采用胃蛋白酶和胰蛋白酶(P+T)先后连续水解酪蛋白,采用001阳离子交换树脂分离该酶解液得到多肽;以酪蛋白的单一胃蛋白酶(P)和单一胰蛋白酶(T)酶解液为对照,系统评价酪蛋白不同酶解液及分离所获得的酪蛋白多肽的抗氧化活性。结果表明,阳离子交换树脂对(P+T)酶解液具有较好的分离作用,洗脱曲线共有4个峰,分别为P1、P2、P3、P4,收集冻干制得4个多肽。抗氧化性评价显示,P1、P2、P3、P4的还原力和DPPH自由基清除能力远高于未经分离的P、T和(P+T)酶解液。多肽P4表现出极高的Fe²⁺螯合能力,螯合率高达94.95%;P、T和(P+T)酶解液的Fe²⁺螯合力相当,螯合率达31%～33%,而P1、P2、P3不具备Fe²⁺螯合能力。在脂质过氧化抑制方面,P酶解液表现出较好的抑制力,其次为T酶解液,多肽P1、P2、P3、P4及(P+T)不具有脂质过氧化抑制力。由此可见,(P+T)连续水解液经阳离子交换树脂分离可制备具有较高自由基清除力及Fe²⁺螯合力的肽段,研究结论可为酪蛋白抗氧化肽的制备及分离提供参考依据。

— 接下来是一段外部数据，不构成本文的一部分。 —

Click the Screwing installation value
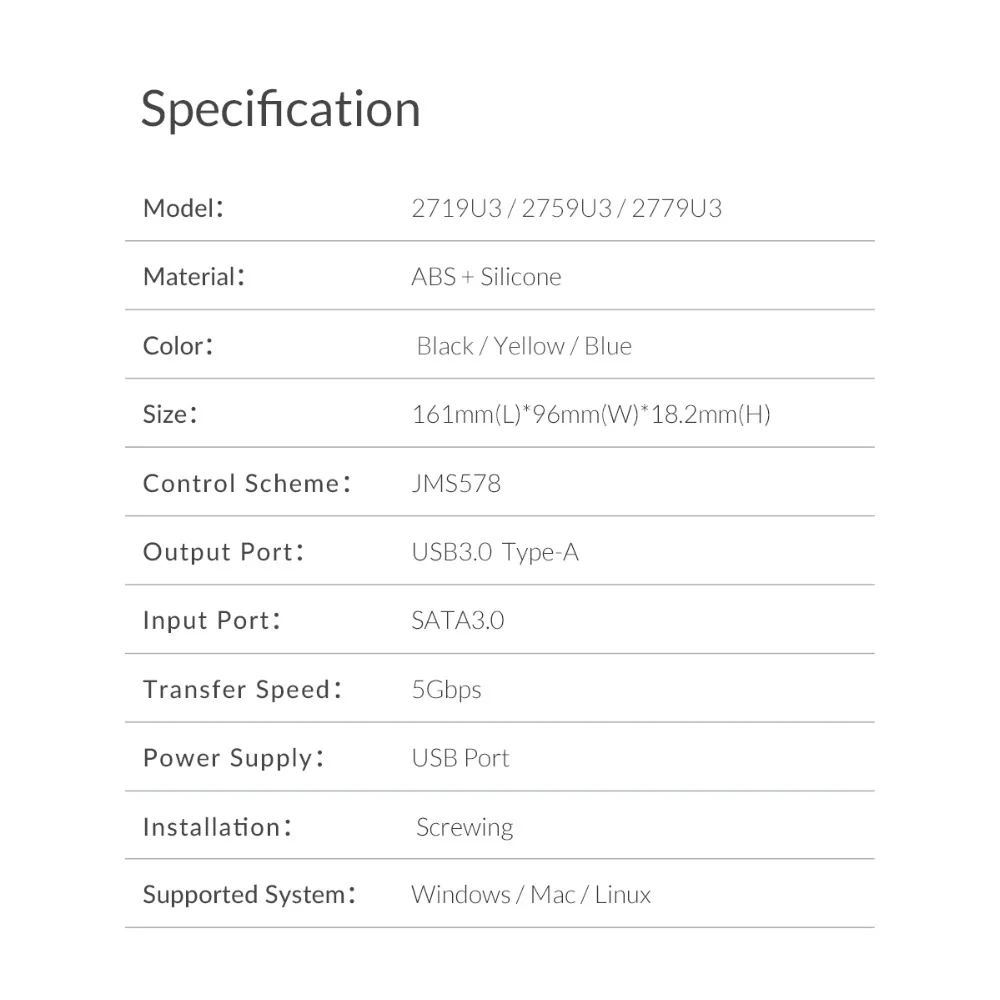tap(464, 827)
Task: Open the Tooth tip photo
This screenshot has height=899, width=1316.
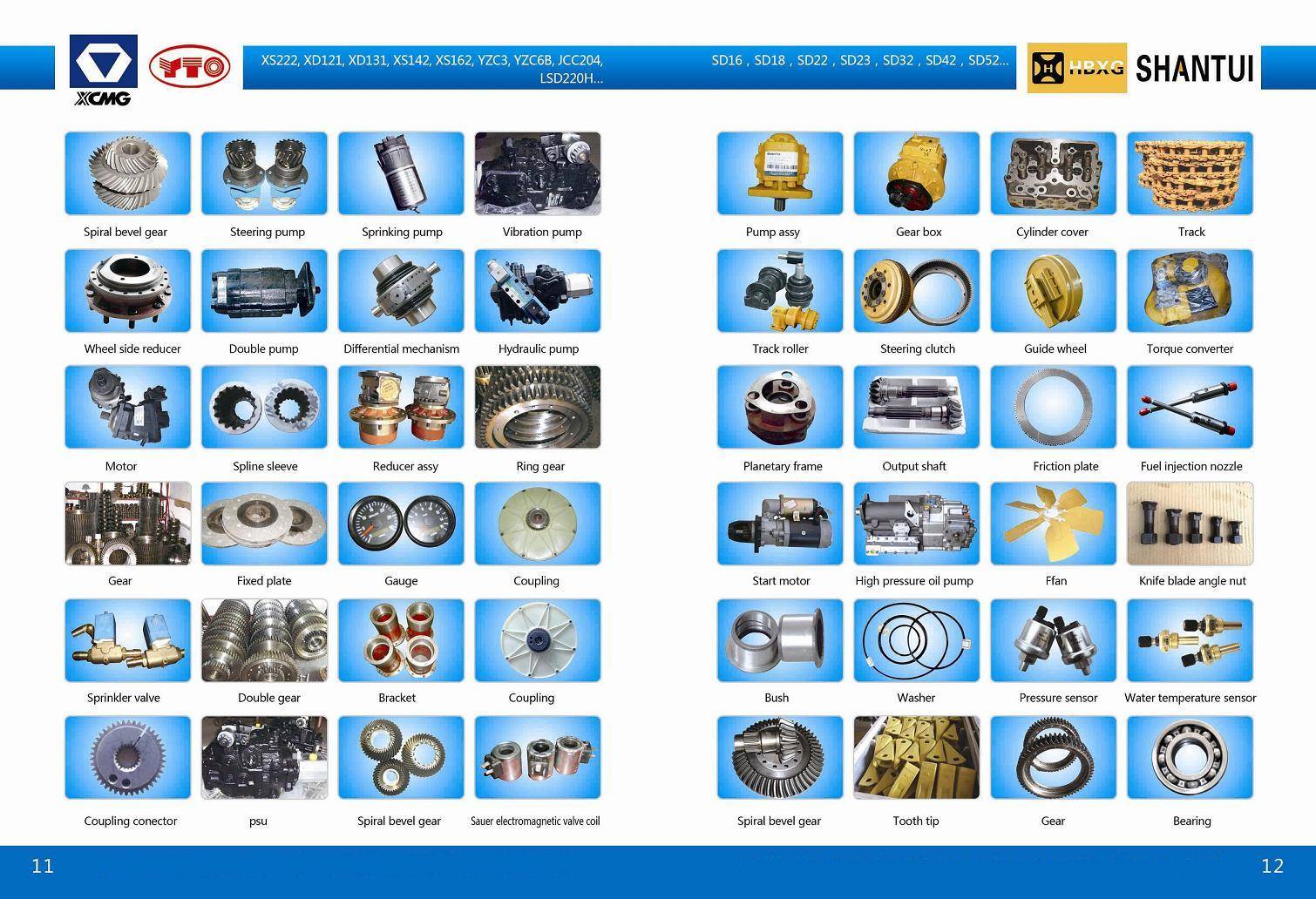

Separation of Casein Enzymatic Hydrolysate and Its Antioxidant Activities

Casein was hydrolyzed by three ways,pepsin(P),trypsin(T),pepsin and trypsin(P+T).The hydrolysate(P+T)was separated by cation exchange resin of 001 to obtain casein peptides.The antioxidant activities of casein peptides and P+T were measured,compared with the casein hydrolysate by pepsin(P)or trypsin(T).The results showed that casein peptides were separated originally by 001 resin and four peptides were gained and named P1,P2,P3,P4.The reducing power and DPPH radical scavenging capacity of P1,P2,P3,P4 were significantly higher than P,T and(P+T).P4 had higher Fe^2+chelating capacity than others,which was 94.95%.The Fe^2+chelating capacities of P,T and(P+T)were similar,in the range of 31%~33%.However,the peptides of P1,P2,P3 did not have Fe2+chelating capacity.P had the best inhibition capacity on lipid peroxidation,followed by T.P1,P2,P3,P4 and(P+T)did not show that capacity on lipid peroxidation.In conclusion,peptides could be gained by cation exchange resin from(P+T),which had high radical scavenging capacity and Fe^2+chelating capacity.The results could provide the references for process and separation of casein antioxidant peptides.